By Jack Stauss
Life on the river can be relaxing, or exciting, almost always it is beautiful. On face value, the main feature is obvious, the river itself. Going with the flow is why we travel downstream. But, what happens when we get off the boat? The banks on the edge of the river offer more than just a place to park the raft and sleep for a night. Often in the desert Southwest, there are endless geological, historical, and archaeological sites to see. Whether you walk 50 feet or five miles away from your raft, you will be rewarded with something magical. Below are some hiking tips for your upcoming river trip.
What to bring on a hike?
From footwear, to water, to sun protection, going out on a hike away from the security of the boat requires preparedness. On every river trip I venture out on, I bring a small (18 liter) day bag that I use for hiking. I’ll usually have a mental checklist of the items I’ll want for day trips while leaving the boat, and keep them in my “carry-on” bag, so I can put them in my day bag and enjoy a hike. The following items are a few of my necessities for hiking.
On my first Holiday Trip, I heard a guide drop a line that helped me remember how to plan for a hike. He said, “if your guides are barefoot on the hike, wear sandals. If you guides are wearing sandals, wear shoes.” This is usually a pretty good rule of thumb. Usually the guides are well adapted to the hot sand and rocks, and sure footed over rough terrain. So, use them as a metric of what footwear to bring. Shoes seem like a funny thing to have on a river trip, but even if you only pull them out of the bottom of your dry bag once for a stunning hike through Slickhorn Gulch or up to the Dollhouse Granary, it will be worth it. A light pair of tennis shoes, or Teva/ Chaco style sandals are usually a safe bet, depending on the hike.
Hydration and Snacks
Water is, as always, one of the most important pieces to happiness in the desert, especially while hiking. Drink plenty of water throughout the day, and if you’re going on a hike around two miles, bring at least a liter. Assess your body and how it is reacting to hiking in the hot, dry climate. Even if you’re not thirsty, you should still be drinking. The guides have a plethora of amazing snacks you can load into your bag. I like to have a good mix of salty and sweet! Eating snacks will help you stay hydrated.

== DATASET CONTENT ==
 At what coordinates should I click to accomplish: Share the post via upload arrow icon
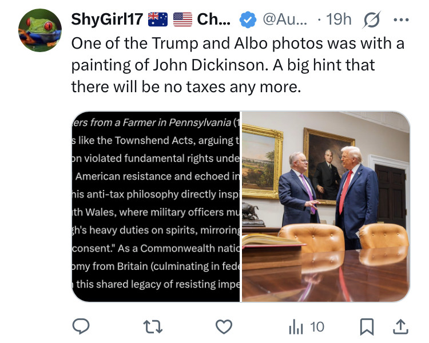[x=400, y=326]
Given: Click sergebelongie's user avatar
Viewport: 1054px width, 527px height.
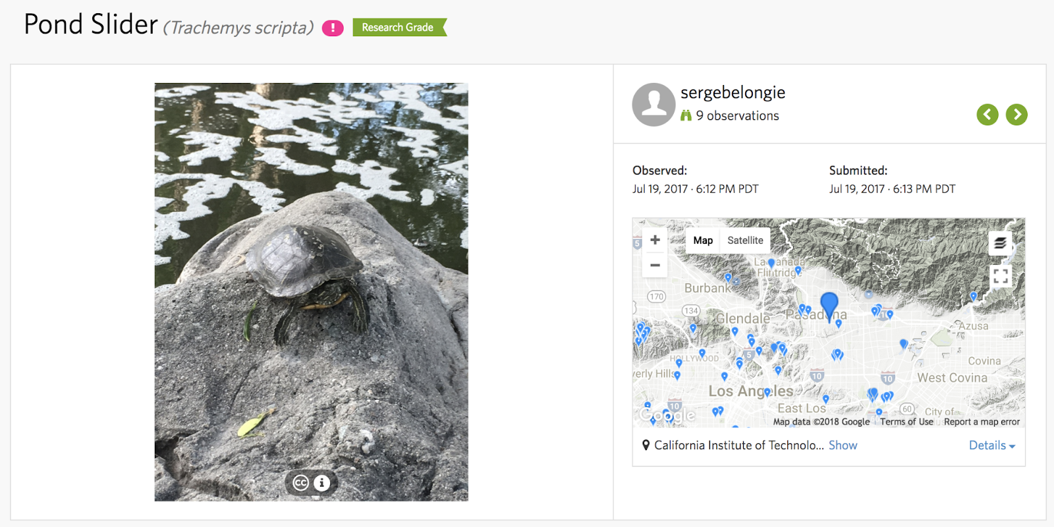Looking at the screenshot, I should point(653,105).
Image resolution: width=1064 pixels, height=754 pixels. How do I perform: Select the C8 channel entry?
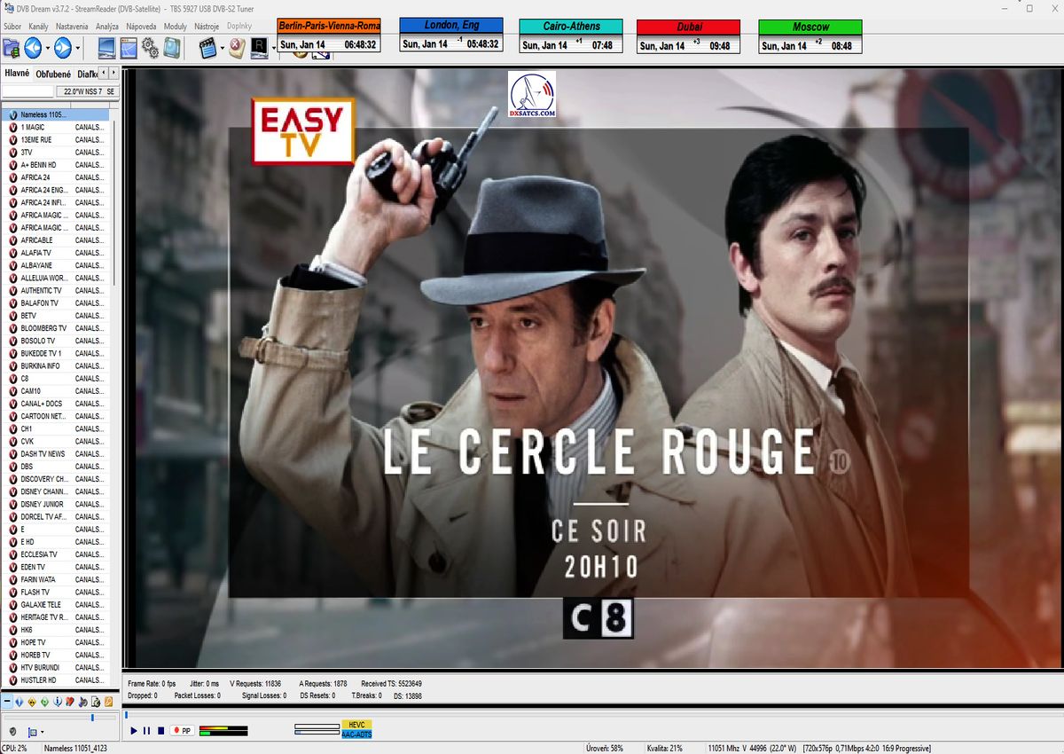point(26,378)
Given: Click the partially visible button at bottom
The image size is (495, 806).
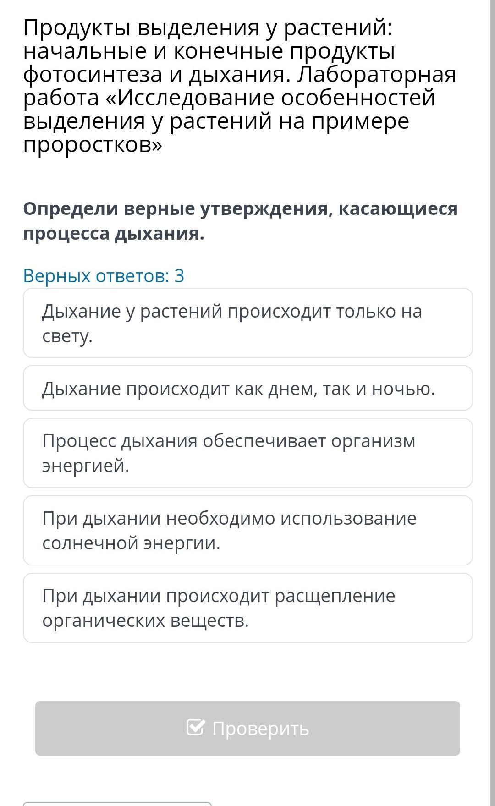Looking at the screenshot, I should pyautogui.click(x=117, y=803).
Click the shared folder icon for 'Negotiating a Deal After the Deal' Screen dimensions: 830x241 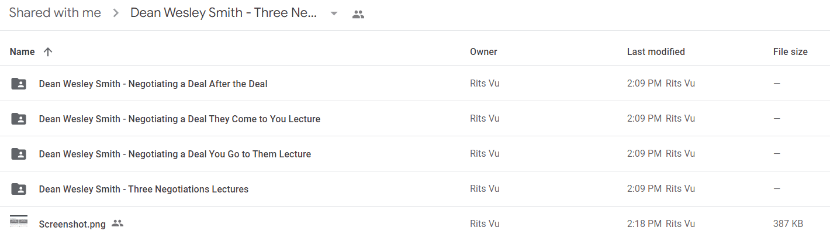[19, 84]
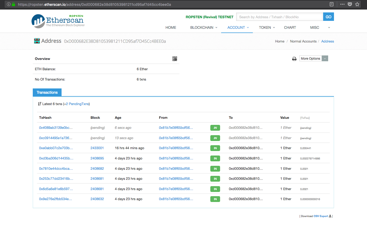
Task: Open the MISC dropdown chevron
Action: (329, 27)
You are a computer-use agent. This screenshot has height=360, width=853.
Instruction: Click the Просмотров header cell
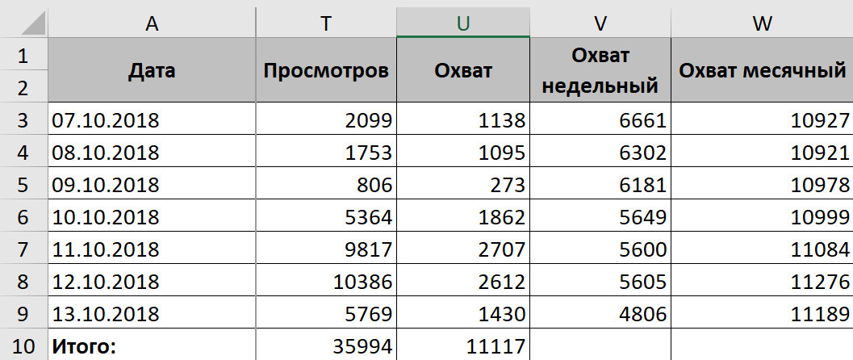point(326,70)
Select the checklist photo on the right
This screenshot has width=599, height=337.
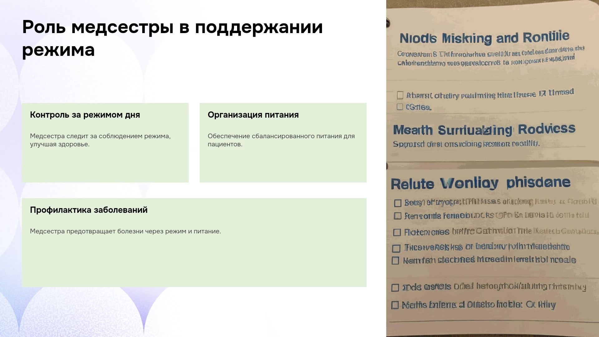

== WORK TO COMPLETE ==
(1) In the river hiking article, how much water should you bring on a hike of around two miles?
(2) Turn the paragraph of the river hiking article that begins "Water is, as always" into a short bulleted list that keeps its main facts.
The items come from a separate source unrelated to the river hiking article.

== SOLUTIONS BY TASK ==
(1) At least a liter.

(2)
- Water is one of the most important pieces to happiness in the desert, especially while hiking.
- Drink plenty of water throughout the day, and bring at least a liter on a hike of around two miles.
- Assess how your body is reacting to the hot, dry climate, and keep drinking even if you're not thirsty.
- The guides have many snacks you can load into your bag; a mix of salty and sweet works well.
- Eating snacks helps you stay hydrated.